* [THE EXERCISE]
Count the lines in the material below that contain the string "link", treating uppercase and lowercase letters as distinct. Give only the number.

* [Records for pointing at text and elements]
########

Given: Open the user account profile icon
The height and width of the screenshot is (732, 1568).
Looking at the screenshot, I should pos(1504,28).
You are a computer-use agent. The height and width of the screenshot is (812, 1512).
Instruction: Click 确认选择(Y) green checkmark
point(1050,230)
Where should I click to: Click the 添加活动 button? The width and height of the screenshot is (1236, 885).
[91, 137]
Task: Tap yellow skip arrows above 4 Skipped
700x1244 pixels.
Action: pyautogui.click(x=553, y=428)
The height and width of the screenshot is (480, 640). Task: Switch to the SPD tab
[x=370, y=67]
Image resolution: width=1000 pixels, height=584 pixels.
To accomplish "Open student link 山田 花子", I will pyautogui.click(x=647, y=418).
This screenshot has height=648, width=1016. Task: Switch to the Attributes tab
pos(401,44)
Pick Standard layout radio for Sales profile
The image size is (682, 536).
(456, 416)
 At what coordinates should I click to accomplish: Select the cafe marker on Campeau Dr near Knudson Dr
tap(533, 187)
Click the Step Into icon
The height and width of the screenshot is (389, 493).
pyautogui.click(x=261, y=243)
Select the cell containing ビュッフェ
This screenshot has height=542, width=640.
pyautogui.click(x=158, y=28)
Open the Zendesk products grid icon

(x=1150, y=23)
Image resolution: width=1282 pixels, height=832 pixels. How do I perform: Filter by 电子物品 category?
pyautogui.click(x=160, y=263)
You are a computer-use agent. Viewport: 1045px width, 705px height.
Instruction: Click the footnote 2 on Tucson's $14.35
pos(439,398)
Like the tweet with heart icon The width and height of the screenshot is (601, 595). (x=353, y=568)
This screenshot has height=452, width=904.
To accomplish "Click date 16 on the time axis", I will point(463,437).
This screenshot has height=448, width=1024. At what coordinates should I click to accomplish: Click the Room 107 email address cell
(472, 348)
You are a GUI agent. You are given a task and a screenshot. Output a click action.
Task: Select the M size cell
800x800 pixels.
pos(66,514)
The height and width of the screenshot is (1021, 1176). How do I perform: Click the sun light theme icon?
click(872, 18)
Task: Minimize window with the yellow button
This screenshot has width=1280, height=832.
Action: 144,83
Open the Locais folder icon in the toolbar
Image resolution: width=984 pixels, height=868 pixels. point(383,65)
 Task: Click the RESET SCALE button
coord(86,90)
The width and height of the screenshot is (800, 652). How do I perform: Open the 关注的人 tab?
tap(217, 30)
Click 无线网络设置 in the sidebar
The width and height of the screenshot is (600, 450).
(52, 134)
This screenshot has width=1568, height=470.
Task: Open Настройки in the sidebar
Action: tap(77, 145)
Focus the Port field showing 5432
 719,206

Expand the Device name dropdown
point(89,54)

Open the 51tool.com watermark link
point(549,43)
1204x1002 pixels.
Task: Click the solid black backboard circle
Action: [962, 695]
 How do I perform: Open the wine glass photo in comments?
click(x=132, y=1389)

########

* [CORRECT RESPONSE]
2